Analyses have been performed every third year according to the protocol. The primary end points were death from any cause, death from prostate cancer (with death from other causes treated as a competing risk), and risk of metastases in bone, outside the pelvic area, or both. Secondary end points included initiation of androgen-deprivation therapy (with death from any cause treated as a competing risk).
We used Gray’s test to assess treatment effects.9 Effect sizes were quantified both by analyzing relative risks with 95% confidence intervals and by determining differences in cumulative incidence (with 95% confidence intervals). Relative risks were estimated with the use of Cox proportional-hazards models in cases in which proportionality was verified by means of visual inspection of the parallelisms of the logarithms of the estimated cumulative incidence. A cumulative incidence approach was used to account for competing risks among various causes of death.10 To assess the possible modification of the treatment effect, analyses were stratified according to the patient’s age at diagnosis (<65 years vs. ≥65 years) and tumor risk. The subgroup analyses were not included in the main protocol but were specified before the data were reviewed. Risk groups were defined with the use of Gleason scores from the pathological review as follows: low risk, PSA level less than 10 and either a Gleason score of less than 7 or WHO grade 1 (on a scale of 1 to 3, with higher grades indicating more aggressive disease) in tumors that were diagnosed only by means of cytologic assessment; high risk, PSA level of 20 or higher or a Gleason score greater than 7; and intermediate risk, all patients who did not fulfill the criteria for low or high risk. The modification of the effect of radical prostatectomy was tested in the Cox proportional-hazards model by including an interaction term between the subgroup category and randomization group.

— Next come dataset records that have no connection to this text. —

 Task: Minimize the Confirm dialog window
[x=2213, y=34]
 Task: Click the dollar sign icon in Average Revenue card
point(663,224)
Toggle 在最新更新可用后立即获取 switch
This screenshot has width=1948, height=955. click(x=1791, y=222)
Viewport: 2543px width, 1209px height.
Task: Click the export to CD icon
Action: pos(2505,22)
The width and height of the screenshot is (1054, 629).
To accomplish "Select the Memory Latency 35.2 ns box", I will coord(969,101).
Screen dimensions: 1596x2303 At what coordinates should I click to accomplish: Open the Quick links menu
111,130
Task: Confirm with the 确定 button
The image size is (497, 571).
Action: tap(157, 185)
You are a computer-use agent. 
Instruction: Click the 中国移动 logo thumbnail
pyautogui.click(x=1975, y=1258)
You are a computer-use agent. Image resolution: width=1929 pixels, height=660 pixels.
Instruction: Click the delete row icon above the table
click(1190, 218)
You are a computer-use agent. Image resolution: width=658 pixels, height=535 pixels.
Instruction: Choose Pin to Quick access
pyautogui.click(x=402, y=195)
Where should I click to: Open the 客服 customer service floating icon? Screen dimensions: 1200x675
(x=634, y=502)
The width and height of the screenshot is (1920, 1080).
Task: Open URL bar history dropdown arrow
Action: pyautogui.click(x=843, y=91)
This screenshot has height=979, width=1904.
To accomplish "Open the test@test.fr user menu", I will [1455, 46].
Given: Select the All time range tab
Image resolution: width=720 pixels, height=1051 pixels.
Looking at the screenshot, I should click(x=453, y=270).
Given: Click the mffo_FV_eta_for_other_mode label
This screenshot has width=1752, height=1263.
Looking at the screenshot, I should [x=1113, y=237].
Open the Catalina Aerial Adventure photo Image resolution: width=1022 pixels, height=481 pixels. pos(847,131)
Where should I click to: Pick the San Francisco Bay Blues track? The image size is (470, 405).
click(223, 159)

The prevalence of the use of palliative treatment was calculated at every other year of follow-up, ending at 18 years after randomization. Palliative treatment was androgen-deprivation treatment (antiandrogen therapy or gonadotropin-releasing hormone analogues or orchiectomy) in patients with or without verified metastases and in patients with metastases who had received other palliative treatment (external or internal palliative radiation therapy, laminectomy, or chemotherapy drugs).